O protocolo do prefeito

Guarapuava – Por Marcio Fernandes *

Não sei se, pelo calendário do prefeito de Guarapuava, quase quatro meses de espera é muito tempo mas, nas contas do cidadão comum, é. Em 22 de julho passado, deixei junto à Procuradoria Jurídica do Município pedido de informações, por escrito, tendo uma funcionária daquela unidade assinado uma cópia do ofício, a título de recebimento do mesmo.

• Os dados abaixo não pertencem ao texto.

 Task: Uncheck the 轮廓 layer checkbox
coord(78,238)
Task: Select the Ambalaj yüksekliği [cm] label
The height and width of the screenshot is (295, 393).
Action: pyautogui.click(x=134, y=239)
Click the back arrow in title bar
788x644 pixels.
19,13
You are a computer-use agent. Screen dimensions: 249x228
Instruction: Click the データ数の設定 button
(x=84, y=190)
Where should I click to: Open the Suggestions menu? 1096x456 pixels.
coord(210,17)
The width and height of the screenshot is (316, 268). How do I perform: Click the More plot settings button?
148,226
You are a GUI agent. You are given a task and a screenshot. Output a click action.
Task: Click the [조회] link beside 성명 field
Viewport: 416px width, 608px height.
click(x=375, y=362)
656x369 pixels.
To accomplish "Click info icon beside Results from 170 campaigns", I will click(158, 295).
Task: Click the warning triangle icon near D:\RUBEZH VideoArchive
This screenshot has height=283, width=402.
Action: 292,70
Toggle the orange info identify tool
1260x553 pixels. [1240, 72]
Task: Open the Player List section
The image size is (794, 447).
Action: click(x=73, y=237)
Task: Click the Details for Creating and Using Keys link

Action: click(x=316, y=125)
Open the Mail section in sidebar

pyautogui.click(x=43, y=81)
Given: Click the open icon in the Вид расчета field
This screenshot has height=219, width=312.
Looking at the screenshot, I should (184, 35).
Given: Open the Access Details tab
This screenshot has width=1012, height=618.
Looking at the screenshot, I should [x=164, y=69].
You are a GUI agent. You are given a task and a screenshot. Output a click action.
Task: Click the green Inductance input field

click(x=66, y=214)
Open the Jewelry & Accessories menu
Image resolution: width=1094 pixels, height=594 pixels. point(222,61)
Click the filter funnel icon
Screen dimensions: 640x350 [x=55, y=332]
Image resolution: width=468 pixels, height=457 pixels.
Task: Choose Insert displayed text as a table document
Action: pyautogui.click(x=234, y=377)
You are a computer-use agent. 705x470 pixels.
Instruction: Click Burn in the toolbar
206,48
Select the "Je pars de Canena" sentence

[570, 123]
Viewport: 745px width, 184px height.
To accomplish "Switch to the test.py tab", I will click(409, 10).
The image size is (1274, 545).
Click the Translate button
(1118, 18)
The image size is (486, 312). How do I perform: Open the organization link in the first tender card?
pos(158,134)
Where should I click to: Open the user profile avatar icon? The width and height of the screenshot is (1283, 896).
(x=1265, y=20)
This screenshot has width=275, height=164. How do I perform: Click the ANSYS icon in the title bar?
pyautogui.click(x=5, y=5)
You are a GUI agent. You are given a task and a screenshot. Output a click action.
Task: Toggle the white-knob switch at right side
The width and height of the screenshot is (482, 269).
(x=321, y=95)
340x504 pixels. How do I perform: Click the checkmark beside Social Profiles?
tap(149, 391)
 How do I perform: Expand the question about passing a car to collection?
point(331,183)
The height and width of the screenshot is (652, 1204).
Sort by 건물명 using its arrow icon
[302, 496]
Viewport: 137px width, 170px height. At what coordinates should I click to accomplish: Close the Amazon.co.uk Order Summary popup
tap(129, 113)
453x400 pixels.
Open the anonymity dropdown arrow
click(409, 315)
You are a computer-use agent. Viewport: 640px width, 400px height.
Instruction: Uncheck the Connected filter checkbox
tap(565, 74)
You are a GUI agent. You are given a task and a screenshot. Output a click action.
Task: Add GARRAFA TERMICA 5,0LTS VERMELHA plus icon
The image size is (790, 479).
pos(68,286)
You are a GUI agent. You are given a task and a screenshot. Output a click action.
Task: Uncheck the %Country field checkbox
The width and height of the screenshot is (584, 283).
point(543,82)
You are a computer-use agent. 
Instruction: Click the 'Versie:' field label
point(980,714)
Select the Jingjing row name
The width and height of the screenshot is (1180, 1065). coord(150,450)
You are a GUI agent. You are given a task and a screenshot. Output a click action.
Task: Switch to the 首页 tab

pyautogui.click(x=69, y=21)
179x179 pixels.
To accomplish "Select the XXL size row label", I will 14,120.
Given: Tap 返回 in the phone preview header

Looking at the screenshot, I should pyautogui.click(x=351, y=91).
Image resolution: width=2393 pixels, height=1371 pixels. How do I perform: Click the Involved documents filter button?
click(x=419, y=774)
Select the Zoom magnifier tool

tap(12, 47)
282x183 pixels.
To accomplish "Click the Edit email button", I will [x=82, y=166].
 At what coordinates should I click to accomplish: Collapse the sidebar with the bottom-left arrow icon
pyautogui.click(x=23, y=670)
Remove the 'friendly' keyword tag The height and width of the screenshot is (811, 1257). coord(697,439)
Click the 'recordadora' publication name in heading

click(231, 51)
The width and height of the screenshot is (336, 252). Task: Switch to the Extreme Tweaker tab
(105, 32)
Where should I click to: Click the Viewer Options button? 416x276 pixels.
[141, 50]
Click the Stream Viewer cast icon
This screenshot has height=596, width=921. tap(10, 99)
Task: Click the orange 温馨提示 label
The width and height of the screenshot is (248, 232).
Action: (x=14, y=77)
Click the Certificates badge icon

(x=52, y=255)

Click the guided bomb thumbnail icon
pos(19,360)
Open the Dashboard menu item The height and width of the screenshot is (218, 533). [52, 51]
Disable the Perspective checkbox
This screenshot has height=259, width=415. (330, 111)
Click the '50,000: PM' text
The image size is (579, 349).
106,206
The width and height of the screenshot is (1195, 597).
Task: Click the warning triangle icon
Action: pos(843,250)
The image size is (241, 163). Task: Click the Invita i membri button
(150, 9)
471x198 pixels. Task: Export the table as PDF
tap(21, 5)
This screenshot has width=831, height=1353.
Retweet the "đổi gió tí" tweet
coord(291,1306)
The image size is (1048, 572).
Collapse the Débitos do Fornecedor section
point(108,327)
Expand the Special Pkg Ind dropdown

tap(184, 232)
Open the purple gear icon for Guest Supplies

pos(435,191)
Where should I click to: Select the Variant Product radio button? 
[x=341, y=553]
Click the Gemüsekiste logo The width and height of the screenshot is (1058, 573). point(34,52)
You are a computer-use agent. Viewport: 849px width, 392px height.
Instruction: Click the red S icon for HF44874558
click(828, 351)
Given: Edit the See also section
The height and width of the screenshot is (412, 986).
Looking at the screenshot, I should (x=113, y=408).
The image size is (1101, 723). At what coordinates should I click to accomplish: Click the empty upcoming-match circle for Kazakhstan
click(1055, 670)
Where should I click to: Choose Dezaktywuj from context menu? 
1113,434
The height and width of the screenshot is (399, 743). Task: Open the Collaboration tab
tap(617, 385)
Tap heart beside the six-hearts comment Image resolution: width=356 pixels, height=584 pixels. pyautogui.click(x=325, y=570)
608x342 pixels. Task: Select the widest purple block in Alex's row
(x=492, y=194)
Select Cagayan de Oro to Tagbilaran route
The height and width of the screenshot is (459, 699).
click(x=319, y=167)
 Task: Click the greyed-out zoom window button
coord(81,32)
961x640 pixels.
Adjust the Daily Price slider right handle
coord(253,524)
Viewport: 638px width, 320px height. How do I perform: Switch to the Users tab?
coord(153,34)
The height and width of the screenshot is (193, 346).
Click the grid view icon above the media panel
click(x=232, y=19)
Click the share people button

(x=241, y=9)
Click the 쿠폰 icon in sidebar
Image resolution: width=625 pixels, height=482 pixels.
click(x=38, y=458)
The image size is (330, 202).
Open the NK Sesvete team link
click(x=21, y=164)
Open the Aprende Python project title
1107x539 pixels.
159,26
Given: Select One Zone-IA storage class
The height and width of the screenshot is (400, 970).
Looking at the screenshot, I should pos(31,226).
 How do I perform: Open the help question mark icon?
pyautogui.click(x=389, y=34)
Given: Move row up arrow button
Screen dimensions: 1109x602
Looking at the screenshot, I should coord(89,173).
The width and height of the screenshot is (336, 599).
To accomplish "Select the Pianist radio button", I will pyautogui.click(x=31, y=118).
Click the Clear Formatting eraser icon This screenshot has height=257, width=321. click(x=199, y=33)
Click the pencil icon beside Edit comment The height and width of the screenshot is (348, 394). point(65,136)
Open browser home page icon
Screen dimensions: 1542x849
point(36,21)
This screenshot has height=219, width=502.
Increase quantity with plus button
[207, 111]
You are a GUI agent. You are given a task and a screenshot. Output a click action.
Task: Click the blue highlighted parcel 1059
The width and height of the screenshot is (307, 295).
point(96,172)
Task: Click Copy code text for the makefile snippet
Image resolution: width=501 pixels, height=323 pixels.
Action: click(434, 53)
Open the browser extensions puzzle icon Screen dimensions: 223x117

Neste intervalo de tempo, sempre em vão, tentei obter algum retorno da Prefeitura. Em meados de agosto, liguei na Procuradoria e disseram que eu devia era aguardar. Simples assim, aguardar. Dias depois, tentei falar, ao telefone, com o procurador, Luciano Batista. Parei na atendente. Resolvi então enviar mensagem para o e-mail assessoriadeguarapuava@gmail.com, solicitando intermediação da Assessoria de Imprensa do Executivo local. Nem resposta veio. Em 28 de outubro, nova tentativa, via Assessoria. Um dia depois, o retorno lacônico via e-mail, sem assinatura, dizendo algo como “procure diretamente o Protocolo da Prefeitura”.
Mas, ainda que não consiga receber uma resposta decente por parte do Município e de seus representantes, ainda posso me considerar um sujeito de sorte: dia desses, ao abrir um jornal local, conheci o procurador Luciano, já que uma foto dele ali estava estampada. Se, ao acaso, cruzar com ele pela cidade, ao menos poderei reconhecê-lo e ser educado e cumprimentá-lo, dizendo “bom dia, doutor Luciano. Sou Marcio Fernandes, pessoa comum e contribuinte municipal, que está há meses esperando uma resposta sua”. Imagino que, sendo um sujeito culto e detentor de um cargo público, ele possa prestar um pouco de atenção em minhas palavras.
Fico, no entanto, a pensar naqueles moradores de Guarapuava que, ao recorrer à Procuradoria, não tenham a mesma sorte que eu – a sorte de ver uma foto dele nos meios de comunicação, para que possam reconhecê-lo pelos caminhos da cidade. Para estes desafortunados, restará uma opção um tanto mais complicada – a de cruzar com o prefeito e tentar encaminhar uma solução para um assunto que, originariamente, poderia e deveria ter sido resolvido pela Procuradoria, caso tivessem o salutar hábito de responder questionamentos em uma fração razoável de tempo.
Fica aqui uma dica, caso esbarrem com o chefe do Executivo: peçam licença para se aproximar, sejam formais, chamem-no de “doutor”, elogiem demoradamente sua gestão (em especial a decisão de alargar a rua XV), sejam protocolares, enfim. Quem sabe você até seja convidado a tirar uma foto ao lado do prefeito e, suprassumo da glória, do procurador. Eu, aliás, já estou andando com minha máquina fotográfica a tiracolo.